Note that below all physical quantities in the observer's frame are denoted by an asterisk. A chaotic magnetic field of a constant strength B is adopted, which is randomly oriented on scales much larger than the gyroradii of the injected ultrarelativistic particles, so that classical angle-averaged synchrotron radiation formulae can be used (Crusius & Schlickeiser 1986, 1988).

After accounting for the Doppler time dilatation, the intrinsic variability time scale $t_{\rm var}$ of radiation is caused by five different physical processes:

(1)
the injection of the radiating relativistic particles in the emission knot due to acceleration or energisation processes;

(2)
the spatial diffusion of the injected relativistic particles in the emission knot resulting from pitch-angle scattering in the partly turbulent and chaotic magnetic field;

(3)
the radiative cooling of relativistic particles;

(4)
the spatial escape of the generated non-thermal photons in the emission knot resulting from multiple Compton scattering off the cold electrons; and

(5)
effects due to causality and retardation relating generated photon number densities inside the emission blob to the photon density at the edge R of the emission blob from where they can escape freely.
Recently, Schlickeiser & Röken (2008 - hereafter referred to as SR) have investigated the synchrotron and synchrotron-self Compton (SSC) flaring of blazars due to relativistic electrons, including processes (1) and (3). They assumed that at the moment t=t0 monoenergetic ultrarelativistic electrons were instantaneously injected uniformly over the knot volume. Although other (than monoenergetic) injection energy spectra of ultrarelativistic electrons and other (than instantaneous) injection time profiles are physically plausible, the case of monoenergetic instantaneous injection is mathematically very convenient, as the solution of the time-dependent kinetic equation for the electrons for this case serves as Green's function for more complex injection energy spectra and time profiles, as long as the electron synchrotron cooling is linear, i.e. the magnetic field strength remains constant during the time evolution of the relativistic electrons (Schlickeiser & Lerche 2007). The solutions for more complex injection energy spectra and time profiles Q(E,t) are then simply obtained by quadratures involving the Green's function solution.

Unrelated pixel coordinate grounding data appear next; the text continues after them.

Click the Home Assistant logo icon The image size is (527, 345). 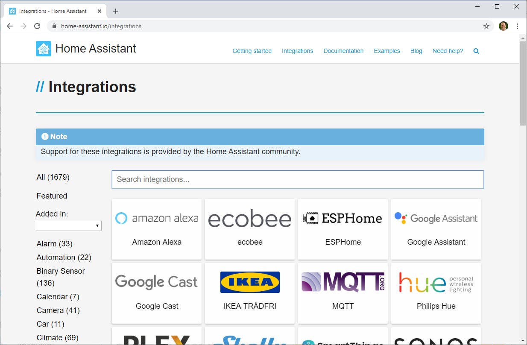pyautogui.click(x=44, y=49)
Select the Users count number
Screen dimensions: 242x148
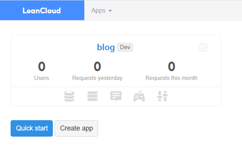(42, 67)
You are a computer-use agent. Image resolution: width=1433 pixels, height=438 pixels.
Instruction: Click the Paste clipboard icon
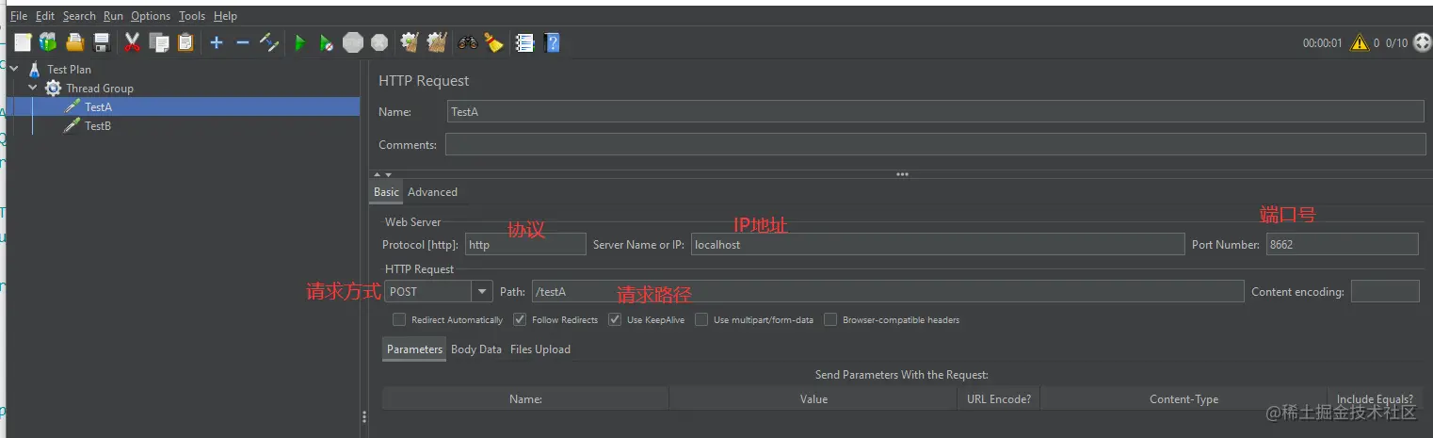tap(185, 42)
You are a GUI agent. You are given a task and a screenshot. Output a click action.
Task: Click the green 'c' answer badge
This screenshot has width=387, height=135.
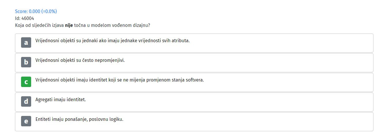point(26,82)
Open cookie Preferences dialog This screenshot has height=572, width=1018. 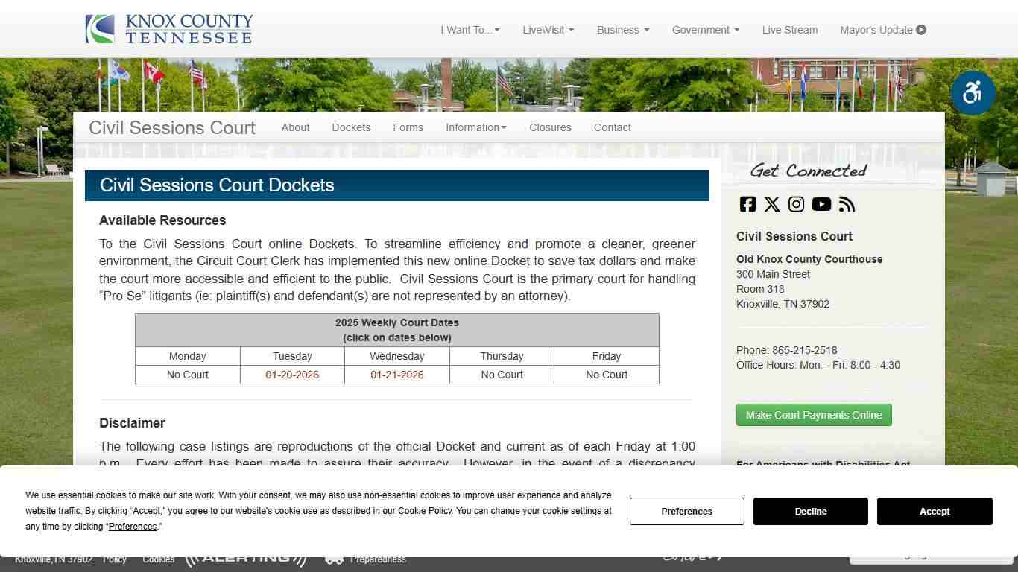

It is the purpose of the present paper to extend the SR-analysis by including the effects due to the spatial propagation of relativistic electrons (2) as well as photon propagation (4) and retardation (5), which arise due to the finite size of the emission knot. Our goal is to disentangle the variability effects caused by radiative cooling of the relativistic electrons from propagation and retardation effects. SR have found that at the optical, UV, X-ray and $\gamma $-ray photon frequency bands optical thickness effects due to synchrotron self absorption are negligible. We will therefore restrict our discussion of photon propagation to the optically thin regime. Because of the complexity of the subject, we limit our analysis here to the variability of synchrotronradiation, whereas the variability of inverse Compton radiation (synchrotron-self-Compton and external Compton) will be addressed in future work.

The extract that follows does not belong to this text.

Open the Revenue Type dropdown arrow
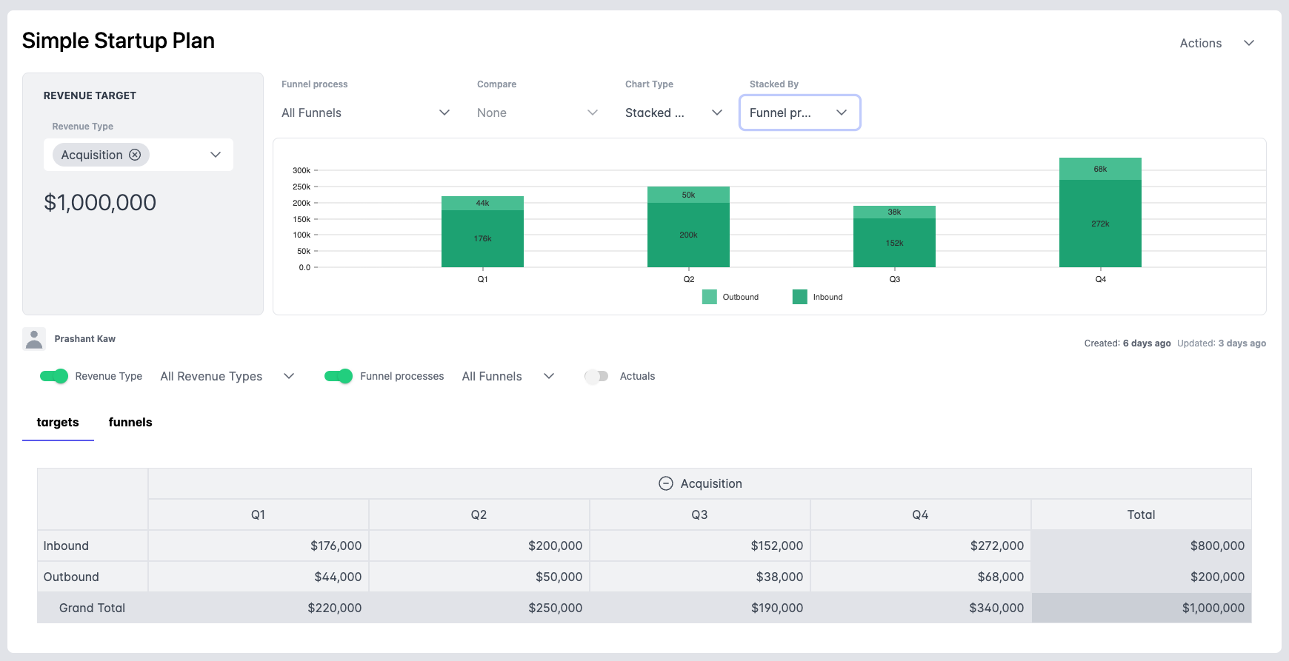1289x661 pixels. [x=216, y=155]
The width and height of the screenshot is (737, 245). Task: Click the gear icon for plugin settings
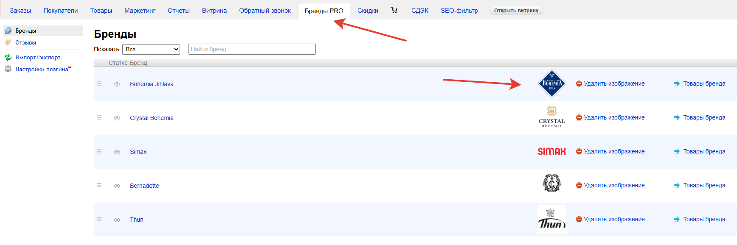[x=8, y=69]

The organisation of the paper is as follows: in Sects. 2 and 3 we discuss and solve the time-dependent evolution of the kinetic equations for the densities of radiating relativistic electrons ( $n(r,\gamma ,t)$) and for the non-thermal synchrotron photons ( $M(r,\epsilon ,t)$), neglecting absorption inside the emission knot. Because the spatial electron diffusion operator is of the Sturm-Liouville type, the solutions are obtained by expanding with respect to the self-adjoint diffusion eigenfunctions. The full radial dependence of the synchrotron photon density over the cloud is needed to account for the retardation effect. The emergent intrinsic synchrotron photon intensity is proportional to the synchrotronphoton density $M(R,\epsilon ,t)$ at the edge of the emission cloud, calculated in Sect. 4. For illustrative examples of the spatial variation of the ultrarelativistic electron injection rate, we calculate in Sect. 5 the resulting emergent synchrotron intensities.

2 Kinetic equations of photons and electrons

All physical quantities are calculated in a coordinate system comoving with the radiation source.

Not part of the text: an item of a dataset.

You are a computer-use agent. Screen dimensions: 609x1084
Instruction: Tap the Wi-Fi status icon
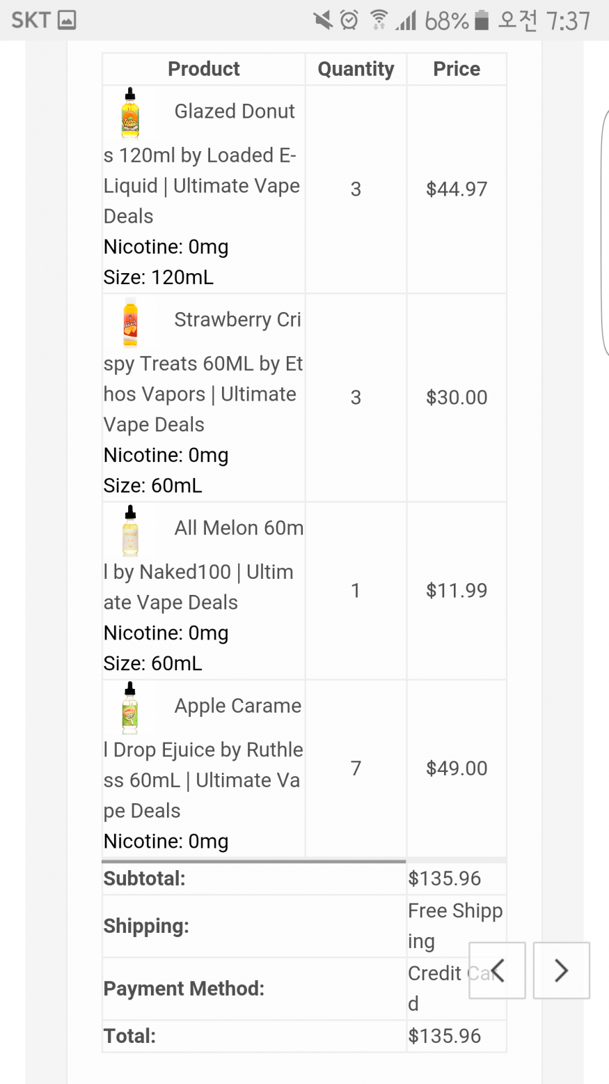pos(379,21)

2.1 Relativistic electrons

The differential number density of relativistic electrons $n(r,\gamma ,t)$ obeys the transport equation (with the relativistic electron Lorentz factor $\gamma \gg 1$)

\begin{displaymath}{\partial n\over \partial t}={1\over r^2}{\partial \over \par... ...}\left[\vert\dot{\gamma }\vert n\right]+q_1(\gamma ,t)q_2(r) , \end{displaymath} (1)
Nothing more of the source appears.